▸ **WORK REQUIRED**: Show every line below that contains the word "right", copying each one in full.

(Entries on target coordinates)

>>>>>

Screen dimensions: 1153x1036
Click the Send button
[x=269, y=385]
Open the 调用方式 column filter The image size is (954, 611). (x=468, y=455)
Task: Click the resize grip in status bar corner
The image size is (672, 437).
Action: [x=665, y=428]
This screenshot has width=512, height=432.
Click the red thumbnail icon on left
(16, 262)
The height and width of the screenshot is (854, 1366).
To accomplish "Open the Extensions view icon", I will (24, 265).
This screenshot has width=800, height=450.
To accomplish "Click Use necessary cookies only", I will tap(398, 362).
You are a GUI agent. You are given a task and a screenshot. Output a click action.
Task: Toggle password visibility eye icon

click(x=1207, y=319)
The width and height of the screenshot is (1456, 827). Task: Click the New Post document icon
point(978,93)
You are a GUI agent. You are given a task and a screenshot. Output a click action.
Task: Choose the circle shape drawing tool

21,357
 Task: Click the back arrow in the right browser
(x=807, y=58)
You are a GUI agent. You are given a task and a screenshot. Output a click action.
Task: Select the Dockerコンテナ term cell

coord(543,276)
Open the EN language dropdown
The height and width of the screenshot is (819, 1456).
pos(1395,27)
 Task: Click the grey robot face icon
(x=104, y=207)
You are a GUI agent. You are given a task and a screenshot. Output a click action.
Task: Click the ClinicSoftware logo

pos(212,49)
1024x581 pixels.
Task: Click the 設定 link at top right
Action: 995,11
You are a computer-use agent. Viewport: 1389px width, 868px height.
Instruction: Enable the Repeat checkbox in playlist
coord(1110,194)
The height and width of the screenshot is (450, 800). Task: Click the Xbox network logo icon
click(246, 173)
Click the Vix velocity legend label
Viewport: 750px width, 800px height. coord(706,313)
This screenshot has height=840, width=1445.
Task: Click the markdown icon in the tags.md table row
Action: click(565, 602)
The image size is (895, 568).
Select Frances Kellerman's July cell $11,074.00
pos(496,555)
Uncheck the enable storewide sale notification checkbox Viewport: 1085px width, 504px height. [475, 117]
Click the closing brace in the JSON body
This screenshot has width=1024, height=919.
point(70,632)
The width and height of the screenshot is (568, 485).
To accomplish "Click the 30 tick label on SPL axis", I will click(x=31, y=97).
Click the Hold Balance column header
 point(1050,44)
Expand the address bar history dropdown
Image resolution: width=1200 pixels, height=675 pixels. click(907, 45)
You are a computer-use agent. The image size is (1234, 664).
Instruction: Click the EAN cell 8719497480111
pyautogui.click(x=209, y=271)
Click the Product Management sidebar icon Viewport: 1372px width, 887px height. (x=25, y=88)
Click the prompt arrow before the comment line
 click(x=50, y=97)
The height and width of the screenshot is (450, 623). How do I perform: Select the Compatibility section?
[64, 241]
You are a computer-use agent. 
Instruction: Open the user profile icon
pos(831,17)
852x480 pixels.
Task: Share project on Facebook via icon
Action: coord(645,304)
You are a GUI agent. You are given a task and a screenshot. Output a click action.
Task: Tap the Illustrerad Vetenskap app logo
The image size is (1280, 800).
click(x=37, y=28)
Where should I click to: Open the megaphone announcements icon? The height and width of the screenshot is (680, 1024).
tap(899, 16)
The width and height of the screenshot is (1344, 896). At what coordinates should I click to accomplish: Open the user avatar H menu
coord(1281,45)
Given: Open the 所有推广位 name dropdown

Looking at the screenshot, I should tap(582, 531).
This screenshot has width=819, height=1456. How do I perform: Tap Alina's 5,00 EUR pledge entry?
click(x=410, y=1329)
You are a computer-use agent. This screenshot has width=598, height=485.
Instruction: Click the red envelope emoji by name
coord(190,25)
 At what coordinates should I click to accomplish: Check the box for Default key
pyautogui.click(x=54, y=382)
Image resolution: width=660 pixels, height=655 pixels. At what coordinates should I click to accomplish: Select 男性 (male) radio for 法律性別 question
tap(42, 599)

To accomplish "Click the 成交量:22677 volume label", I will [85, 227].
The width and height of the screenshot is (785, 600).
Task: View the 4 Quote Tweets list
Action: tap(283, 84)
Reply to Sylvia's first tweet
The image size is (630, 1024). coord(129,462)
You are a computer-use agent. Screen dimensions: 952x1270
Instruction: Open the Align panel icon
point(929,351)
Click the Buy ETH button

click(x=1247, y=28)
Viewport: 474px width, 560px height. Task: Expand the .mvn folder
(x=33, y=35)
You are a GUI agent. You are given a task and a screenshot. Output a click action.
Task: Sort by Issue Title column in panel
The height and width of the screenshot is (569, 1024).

<<<<<

▸ **ANSWER TO THE EXERCISE**:
 Task: Click the back arrow in the right browser
Task: Click the 設定 link at top right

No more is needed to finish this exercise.